There were several challenges to the Act that were argued, but concerning the provisions being retrospective, as in Khan’s case, the court concluded:

‘The fundamental question is what is the “penalty”? Is it the sentence imposed by the sentencing court or is it the sentence ameliorated by whatever provisions are then in force for early release?

…the principle is clear; an amendment by the legislature to the arrangements for early release raise no issue under Article 7. A change to those arrangements does not amount to the imposition of a heavier penalty than that applicable at the time the offence was committed. In those circumstances, we reject the claim under Article 7. 

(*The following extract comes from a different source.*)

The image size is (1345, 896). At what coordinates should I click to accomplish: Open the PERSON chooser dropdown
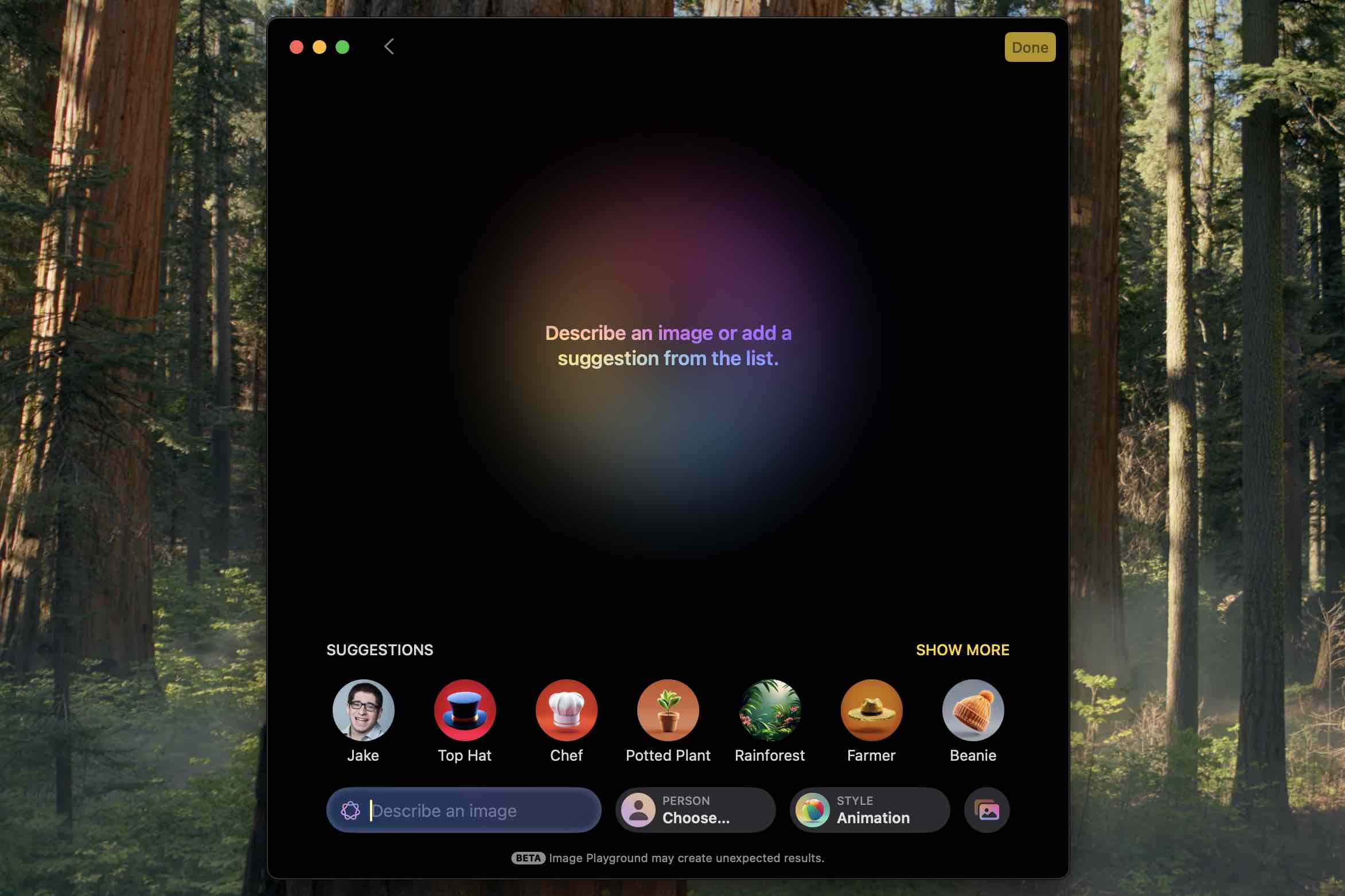(x=695, y=810)
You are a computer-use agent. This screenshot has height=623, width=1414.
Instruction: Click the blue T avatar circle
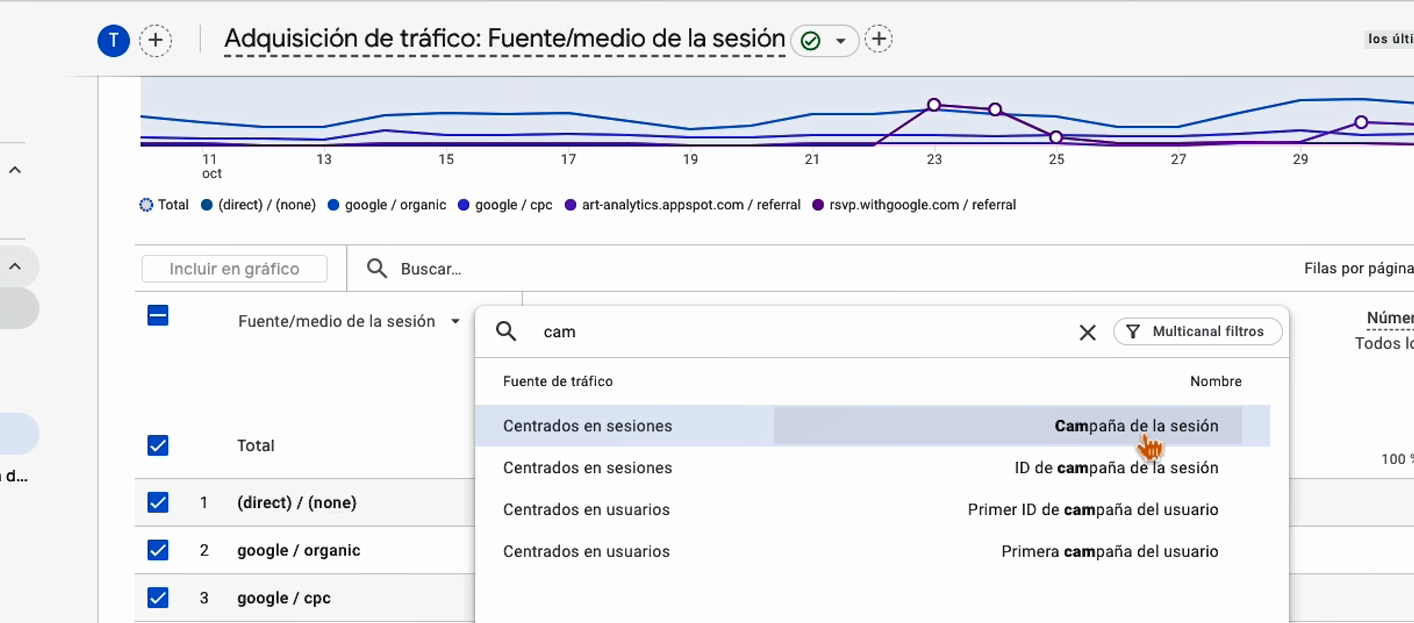pyautogui.click(x=114, y=40)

Throughout the relevant period, the governing authority for the detention is the original sentence. It is entirely foreseeable (if necessary with appropriate legal advice) that during the currency of a determinate sentence, which was calculated and imposed without account being taken of the possibility of early release, the arrangements for the execution of the sentence might be changed by policy or legislation. Accordingly, the lawfulness of the sentence was not undermined or compromised by changes of the sort made by the 2020 Act.’

 

In summary, five principles can be drawn from the case law:

i) The early release arrangements do not affect the judge’s sentencing decision;  

ii) Article 5 of the Convention does not guarantee a prisoner’s right to early release; 

iii) The lawfulness of a prisoner’s detention is decided, for the duration of the whole sentence, by the court which sentenced him to the term of imprisonment; 

iv) The sentence of the trial court satisfies Article 5 (1) throughout the term imposed, not only in relation to the initial period of detention but also in relation to revocation and recall; and 

v) The fact that a prisoner may expect to be released on licence before the end of the sentence does not affect the analysis that the original sentence provides legal authority for detention throughout the term. 

 

The court may likely be asked to deal with similar challenges brought concerning The Release of Prisoners (Alteration of Relevant Proportion of Sentence) Order 2020, which came in to force on 1 April 2020 and applies to all persons sentenced on or after that date. Delays to court hearings may well mean that some people are now disadvantaged. Considering the approach in Khan, and earlier cases it is not likely that any challenge would be successful, but that remains to be seen.

A detailed understanding of sentencing provisions is critical to protect best the interests of those facing custodial and other sentences. Our team stay up to date with all developments in this area and regularly discuss the tactical implications of current and intended legislation. In some cases, as Khan’s illustrates, little can be done, but in others, an awareness of impending legislative change can be hugely advantageous.